«Selon moi, ce film ne devrait pas sortir, il a été trop sali.» La phrase vient de son propre réalisateur, Abdellatif Kechiche, fatigué des polémiques qui ont émaillé sa consécration à Cannes. Sa palme d'or n'y changea rien : le cinéaste Franco-Tunisien est un homme en colère qui a très peu goûté aux critiques du syndicat des professionnels de l'industrie de l'audiovisuel et du cinéma à propos des conditions de tournage jugées, par certains, comme proche du «harcèlement moral». Il n'a sans doute pas apprécié non plus les déclarations de ses deux actrices principales expliquant ne plus jamais vouloir tourner avec lui. Des propos forts, surprenants, attestant d'un film pas comme les autres où la violence du récit s'est sans doute mêlée à ceux qui se sont engagés à le raconter.

La Vie d'Adèle est à ce titre une œuvre à plusieurs vies. Les status qui l'ont accompagnés sont multiples, protéiformes et racontent beaucoup d'une société. On se souvient que le bébé de Kechiche, avant qu'il ne le rejette, avait gagné l'approbation du métier. Les critiques l'encensaient, Cannes l'adulait, Spielberg le consacrait. Puis vint le temps du politique : tombé en plein débat sur le mariage gay, le métrage souleva certaines polémiques, notamment d'installer la croyance «dangereuse» qu'on pouvait choisir sa sexualité. Christine Boutin expliquant de raccord que l'homosexualité était clairement devenue «une mode» et que les gays «nous envahissaient». Des propos idiots, maladroits, tenus par une femme qui ne savait manifestement pas de quoi elle parlait. La Vie d'Adèle est une œuvre profonde qui raconte beaucoup de l'individu, ses thèmes sont nombreux, mais aucun n'est politique, encore moins engagé.
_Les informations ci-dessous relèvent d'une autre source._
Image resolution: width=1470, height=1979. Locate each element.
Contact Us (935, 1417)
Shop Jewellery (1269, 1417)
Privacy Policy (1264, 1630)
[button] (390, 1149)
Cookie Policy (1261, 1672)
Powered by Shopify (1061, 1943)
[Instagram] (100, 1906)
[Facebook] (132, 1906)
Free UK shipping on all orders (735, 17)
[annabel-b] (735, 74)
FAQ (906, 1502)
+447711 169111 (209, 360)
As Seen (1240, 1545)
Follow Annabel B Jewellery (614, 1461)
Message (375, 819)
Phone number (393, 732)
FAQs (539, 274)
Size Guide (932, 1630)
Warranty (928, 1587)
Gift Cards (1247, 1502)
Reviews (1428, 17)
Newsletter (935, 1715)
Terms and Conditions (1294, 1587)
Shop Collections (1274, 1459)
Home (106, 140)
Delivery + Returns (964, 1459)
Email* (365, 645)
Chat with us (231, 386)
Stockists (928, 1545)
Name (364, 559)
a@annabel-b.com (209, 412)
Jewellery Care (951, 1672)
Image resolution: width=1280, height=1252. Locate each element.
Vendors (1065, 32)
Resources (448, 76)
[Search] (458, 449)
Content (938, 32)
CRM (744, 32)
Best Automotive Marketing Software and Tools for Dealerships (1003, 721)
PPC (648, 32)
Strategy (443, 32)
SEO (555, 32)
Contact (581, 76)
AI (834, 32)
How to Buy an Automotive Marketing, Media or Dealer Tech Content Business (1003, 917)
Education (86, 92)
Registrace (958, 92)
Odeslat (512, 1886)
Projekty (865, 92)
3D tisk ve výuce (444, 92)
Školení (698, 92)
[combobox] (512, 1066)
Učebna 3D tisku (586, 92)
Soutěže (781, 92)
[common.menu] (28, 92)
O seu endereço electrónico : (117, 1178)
Ceux qui y ont vu l'allégeance aux mouvements gays ou aux lobbys féministes n'ont rien compris. Leurs auteurs sont mal informés, il n'est ni question de pousser au choix de la sexualité ni de mettre en avant l'homosexualité. "Ça parle d'une histoire d'amour, ce n'est pas important que ce soit deux femmes, et on l'oublie", déclarait Adèle Exarchopoulos en conférence de presse à Cannes. De la même manière que l'homosexualité n'est pas un choix, Abdellatif Kechiche ne présente jamais les actes de son héroïne principale comme l'esclave d'une société progressiste exhortant aux libertés individuelles. Rien dans l'évolution d'Adèle ne le suggère, on contemple à l'inverse la progression naturelle d'une femme qui se découvre, d'autant plus à l'âge qui est le sien : l'adolescence. La durée du film en est le témoin : les étapes de sa vie sont les chapitres composant le récit qui les raconte.

Le titre en évoque deux, à l'image du nombre de réalisations que devaient initialement comporter La Vie d'Adèle. Puisque le film est long, presque trois heures, étant donné qu'il dépeint les aventures d'une femme largement inspirée de son pendant graphique : la Clémentine du roman visuelle «Le bleu est une couleur chaude», de Julie Maroh. La bande dessinée, de la même façon que son adaptation, présente une violence des sentiments, par la rencontre de leurs héroïnes avec Emma (Léa Seydoux), lesbienne assumée aux cheveux bleus envoûtants. A ce moment là, Adèle se pose encore bien des questions, cherche qui elle est, apprend à définir sa personnalité, à assumer sa sexualité. Et pour elle, l'évidence est là : elle doit sortir avec un garçon. Ses camarades de classe la poussent dans ce sens en provoquant un rendez vous entre elle et Samir.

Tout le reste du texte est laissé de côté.